> _EXERCISE DETAILS_: Please filter the entries below, keeping only the lines that contain the string "height", and copy each of those lines in full.

> _RECORDS FOR THE TASK_:
· · ·

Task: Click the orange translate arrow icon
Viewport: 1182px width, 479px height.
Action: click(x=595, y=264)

· · ·

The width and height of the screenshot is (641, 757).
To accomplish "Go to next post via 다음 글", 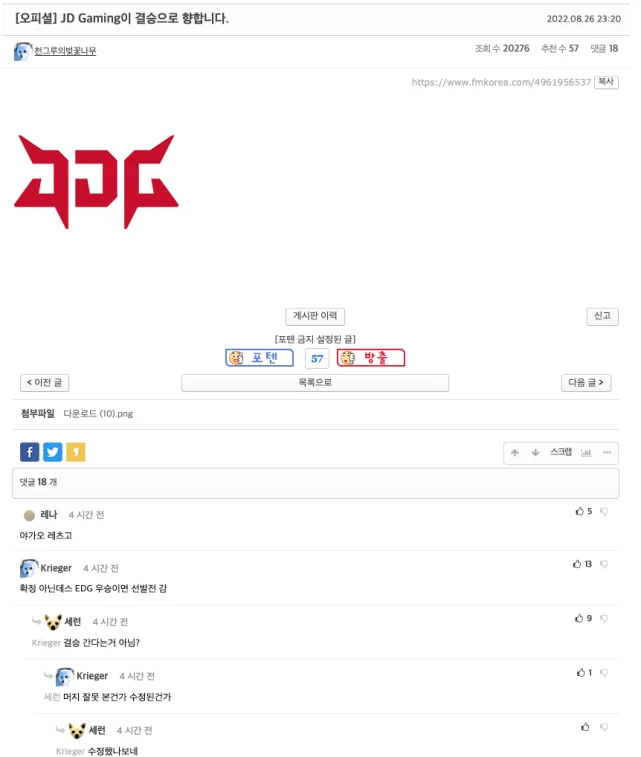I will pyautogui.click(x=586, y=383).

· · ·

> _RESULT OF THE EXERCISE_:
Viewport: 1182px width, 479px height.
The width and height of the screenshot is (641, 757).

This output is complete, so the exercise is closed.